Problem: Copy the lines from the one containing "Click the Revert arrow icon" through the last line, both included, and omit the pictures.

Given data:

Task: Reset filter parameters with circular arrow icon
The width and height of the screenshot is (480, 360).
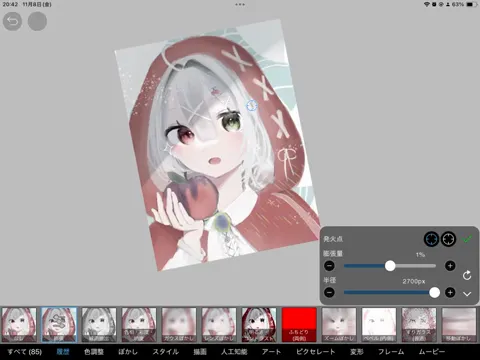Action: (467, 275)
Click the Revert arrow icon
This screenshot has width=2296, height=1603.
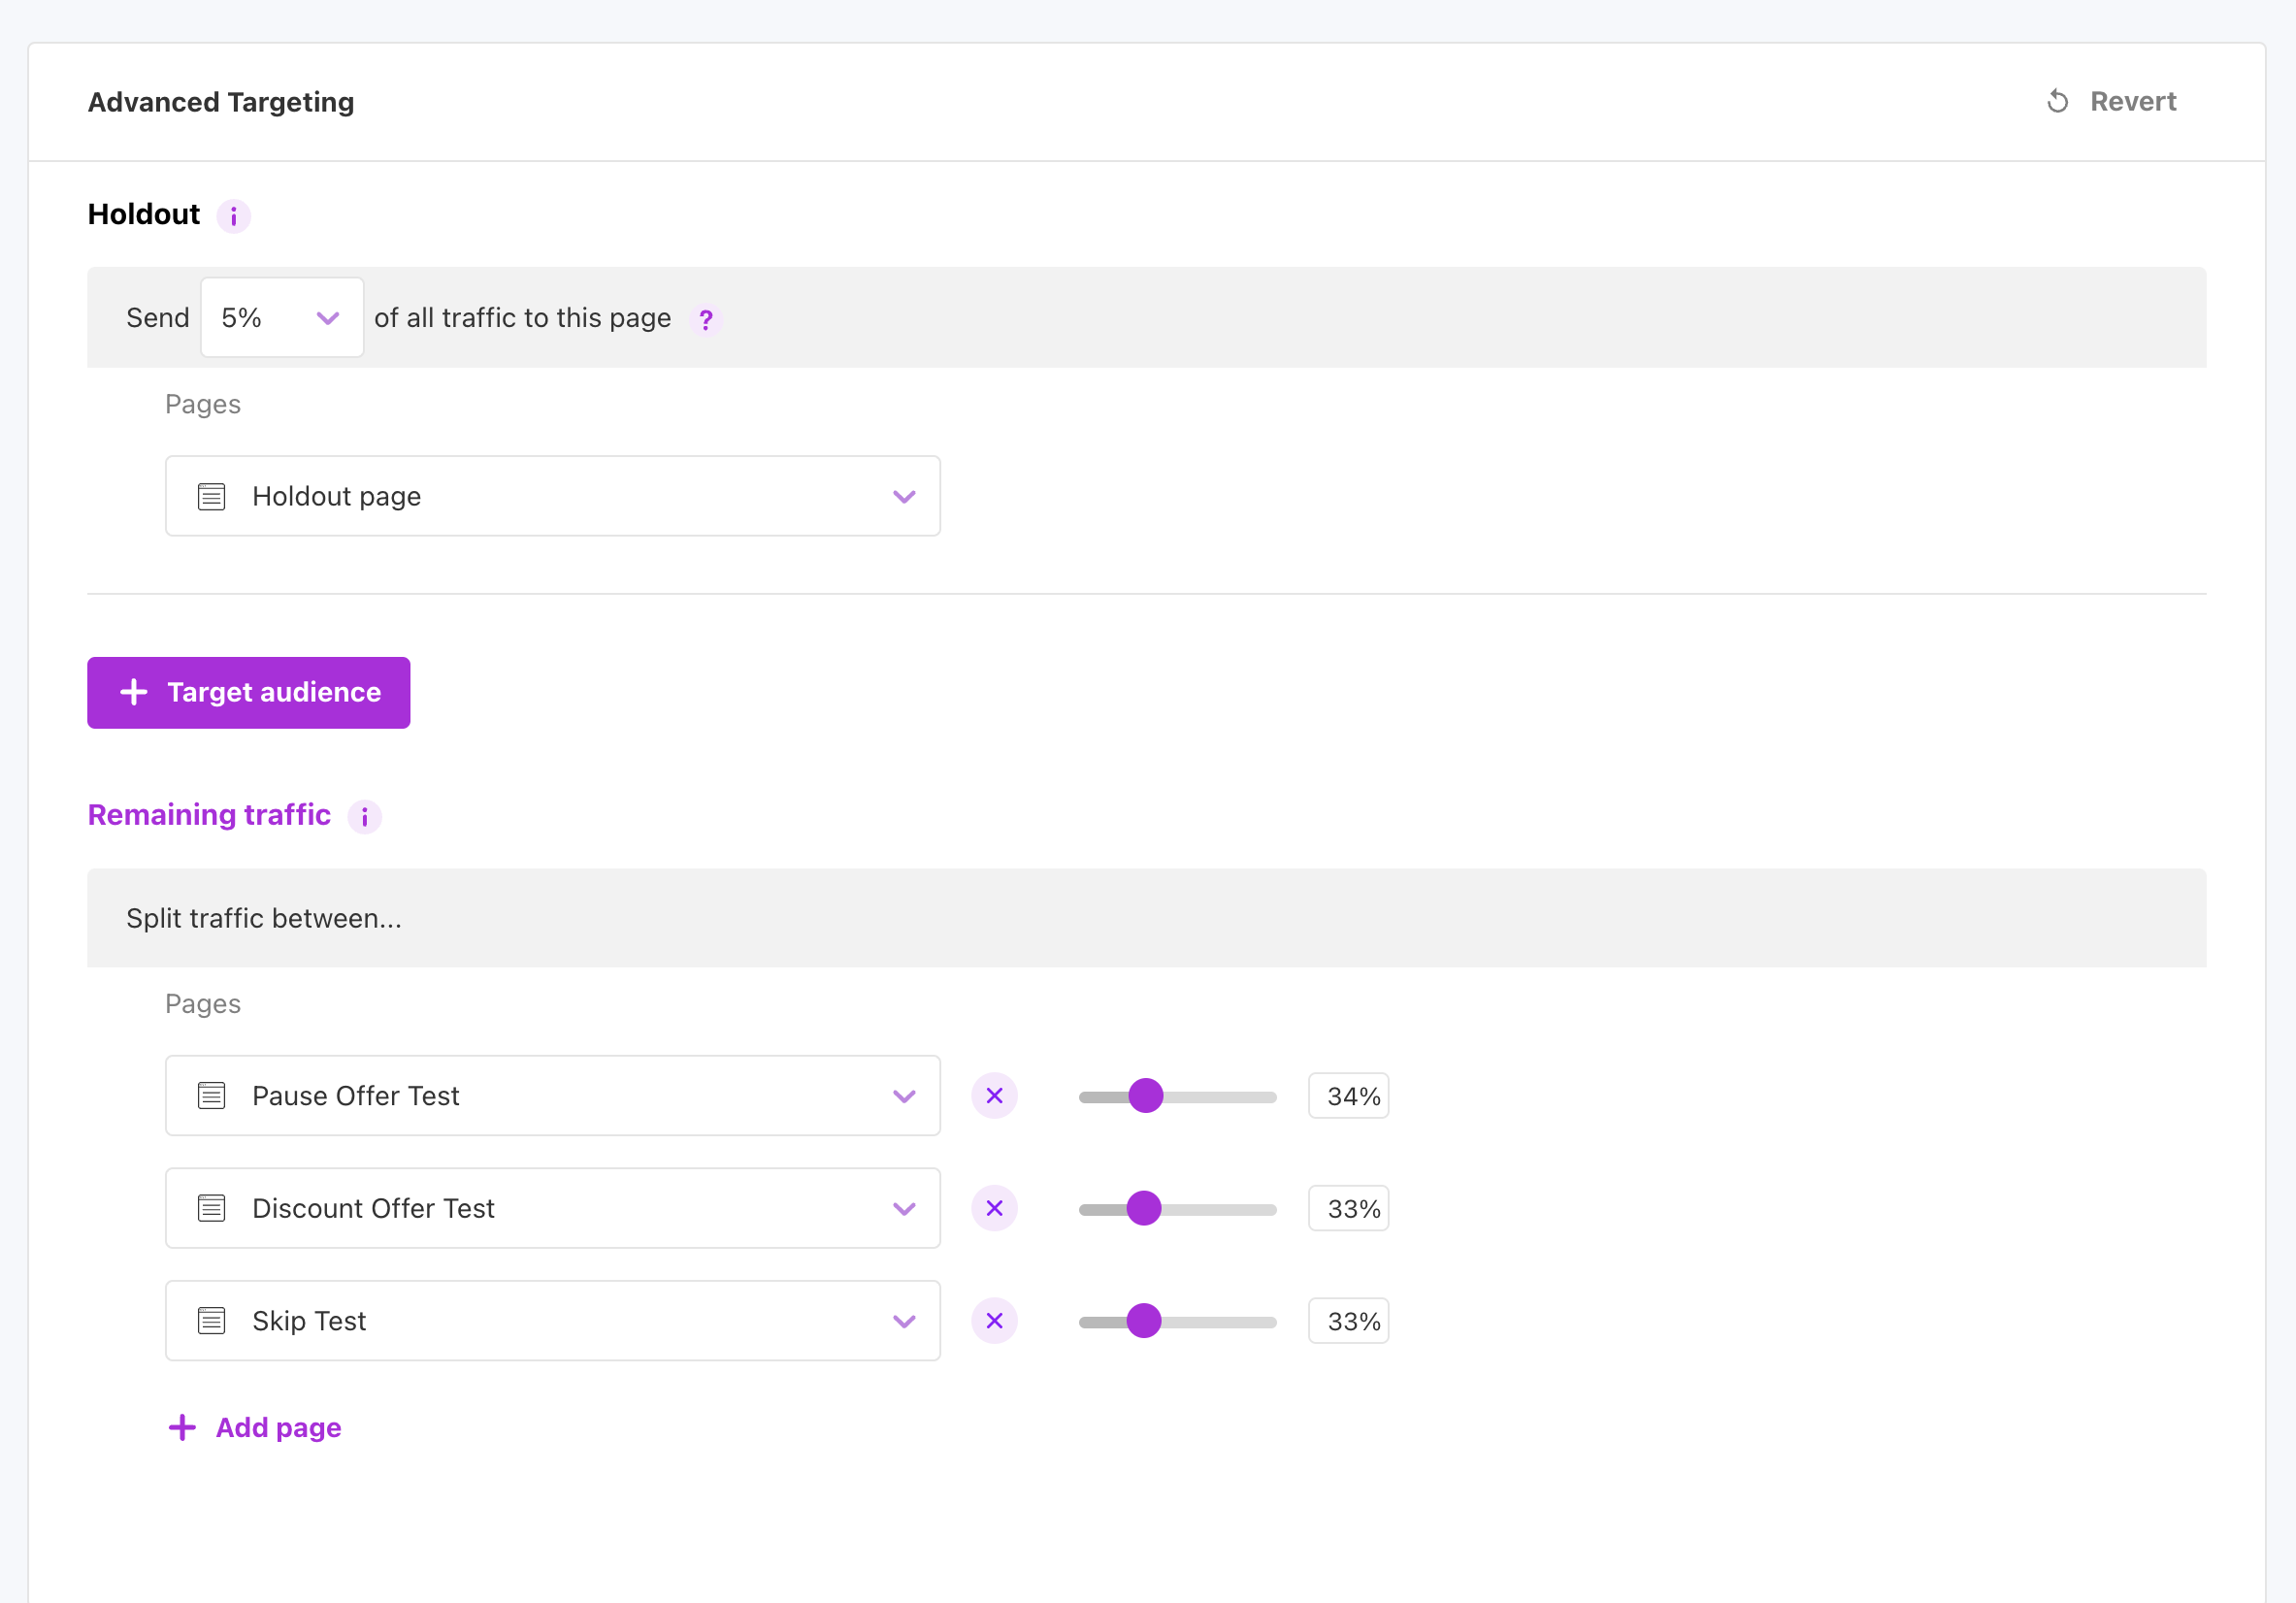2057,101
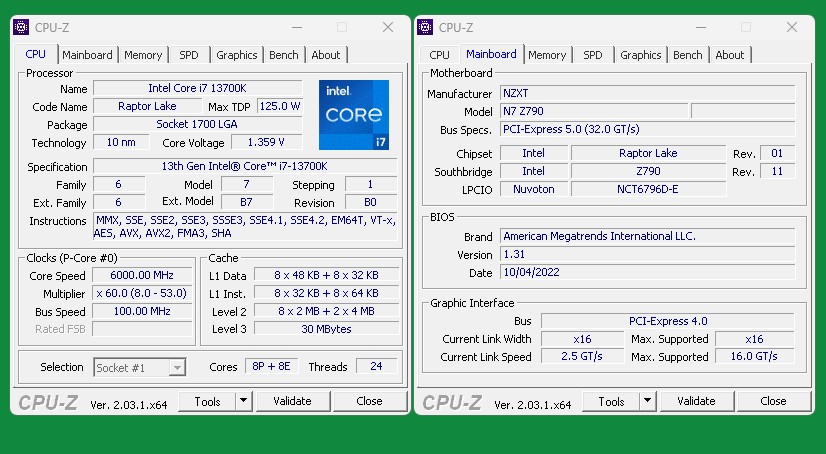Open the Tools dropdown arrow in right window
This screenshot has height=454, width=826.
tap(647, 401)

Response to this exercise:
Click the Revert arrow icon
This screenshot has width=2296, height=1603.
2057,101
Open the Tools dropdown arrow in right window
This screenshot has height=454, width=826.
tap(647, 401)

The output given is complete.